Today has not been particularly hot (about 21 degrees Celsius) but has been sticky and sultry. Not perhaps the best of days for a long walk but I resolved to go out and stretch my legs. I made Daventry's Welton Road Cemetery my target, having passed it many times but never entered.


A municipal cemetery tends to be well-maintained to the point where nature barely has a toehold, but there is generally something worthy of note. There are usually some odd things to be seen too. Some are quirky and deliberate:


 
Others are unfortunate, like this misspelling:







And then there was the case of someone apparently buried in a wheelbarrow:



Of course, my main objective was wildlife. The plant family Plasticaceae was well represented, with Polythenus vulgaris much in evidence. However as well as plastic creations there were some real flowers to be seen, including Platycodon grandiflorus.
Platcodon grandiflorus in flower at Welton Road Cemetery, Daventry.
21 September, 2016

This member of the Campanulaceae (and thus related to harebells, etc) is frequently called the Balloon Flower, on account of the inflated 'balloon' created by the unopened petals. Hailing from northern China and Japan, it has become a very familiar plant in our gardens.
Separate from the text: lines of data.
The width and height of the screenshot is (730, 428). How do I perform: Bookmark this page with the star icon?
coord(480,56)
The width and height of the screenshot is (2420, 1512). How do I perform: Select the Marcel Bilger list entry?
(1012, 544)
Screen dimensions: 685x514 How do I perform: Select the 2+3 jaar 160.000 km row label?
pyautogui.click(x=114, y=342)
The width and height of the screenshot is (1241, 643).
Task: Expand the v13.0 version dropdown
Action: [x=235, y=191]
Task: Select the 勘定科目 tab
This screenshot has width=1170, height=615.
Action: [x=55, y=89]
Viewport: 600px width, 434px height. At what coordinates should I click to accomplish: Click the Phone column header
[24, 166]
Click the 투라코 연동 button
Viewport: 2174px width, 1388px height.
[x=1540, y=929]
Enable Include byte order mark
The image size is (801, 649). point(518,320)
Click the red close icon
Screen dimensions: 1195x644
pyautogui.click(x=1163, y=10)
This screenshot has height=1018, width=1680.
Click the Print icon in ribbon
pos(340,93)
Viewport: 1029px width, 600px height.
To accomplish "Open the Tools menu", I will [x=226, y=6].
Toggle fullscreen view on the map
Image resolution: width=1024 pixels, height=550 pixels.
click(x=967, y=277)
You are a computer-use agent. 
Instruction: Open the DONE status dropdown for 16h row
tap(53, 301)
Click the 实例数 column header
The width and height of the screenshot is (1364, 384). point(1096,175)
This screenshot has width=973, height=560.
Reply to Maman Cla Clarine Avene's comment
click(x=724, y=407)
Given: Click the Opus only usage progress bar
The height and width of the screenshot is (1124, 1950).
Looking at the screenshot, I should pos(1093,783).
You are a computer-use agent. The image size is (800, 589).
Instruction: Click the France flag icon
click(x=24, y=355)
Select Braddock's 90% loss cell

The plant is often called the Balloon Flower.
The burial area is surrounded by conifers, principally Lawson's Cypress, Chamaecyparis lawsoniana. The Latin name seem inappropriate, as 'chamae' means 'low' and yet this tree will sometimes attain a height of 45 metres.  On virtually all the trees I examined there were specimens of Juniper Shieldbug, Cyphostethus tristriatus. The rapid spread of this bug and its change in status from a rarity largely confined to south east England to a very widespread insect is well known. Once it found that Lawson's Cypress was to its liking it soon, with its boomerang-shaped markings, became familiar to entomologists.

Juniper Shieldbug on Lawson's Cypress. Welton Road Cemetery,
 Daventry. 21 September, 2016
As the photograph shows, these amber markings on the forewings allow the bug - for it is a true bug - to blend in to its background remarkably well.


Cemeteries are hardly exciting places but I must say that this is a well- maintained site, compared with the dreadful condition prevailing in parts of Banbury's Southam Road Cemetery.